■ **Given request 1**
List each line of output that the download command printed in the NNSplit training text.
■ **Given request 2**
According to the NNSplit training text, which data source has built-in functionality for loading?
■ **Given request 3**
Repeat the NNSplit training text word for word, from "Training NNSplit is" down to "use other data!".

■ **Supplied text**

━━━━━━━━

Training NNSplit is not limited to a specific dataset. Howevever, I have found the [Linguatools Wikipedia Dumps](https://linguatools.org/tools/corpora/wikipedia-monolingual-corpora/) to work well, so there is built-in functionality to load those. Feel free to use other data!

First, download the `.xml.bz2` file and unzip it.

In [None]:
!wget https://www.dropbox.com/s/cnrhd11zdtc1pic/enwiki-20181001-corpus.xml.bz2?dl=1

--2020-06-29 13:14:11--  https://www.dropbox.com/s/cnrhd11zdtc1pic/enwiki-20181001-corpus.xml.bz2?dl=1
Resolving www.dropbox.com (www.dropbox.com)... 162.125.66.1, 2620:100:6022:1::a27d:4201
Connecting to www.dropbox.com (www.dropbox.com)|162.125.66.1|:443... connected.

━━━━━━━━

■ **Data extract**
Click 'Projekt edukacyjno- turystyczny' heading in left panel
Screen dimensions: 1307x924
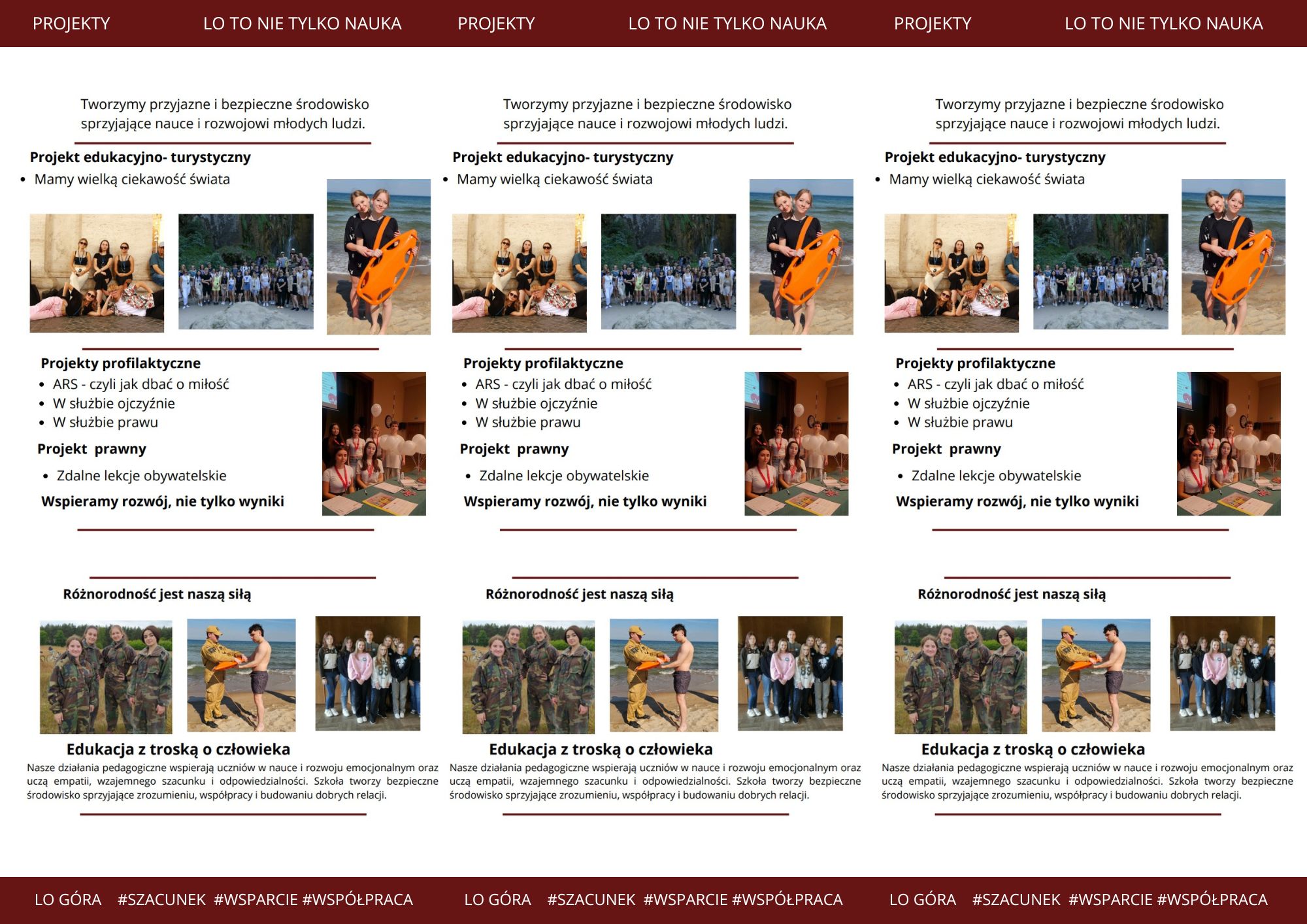(x=140, y=157)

━━━━━━━━

■ **Answer 1**
--2020-06-29 13:14:11--  https://www.dropbox.com/s/cnrhd11zdtc1pic/enwiki-20181001-corpus.xml.bz2?dl=1
Resolving www.dropbox.com (www.dropbox.com)... 162.125.66.1, 2620:100:6022:1::a27d:4201
Connecting to www.dropbox.com (www.dropbox.com)|162.125.66.1|:443... connected.

■ **Answer 2**
The Linguatools Wikipedia Dumps.

■ **Answer 3**
Training NNSplit is not limited to a specific dataset. Howevever, I have found the [Linguatools Wikipedia Dumps](https://linguatools.org/tools/corpora/wikipedia-monolingual-corpora/) to work well, so there is built-in functionality to load those. Feel free to use other data!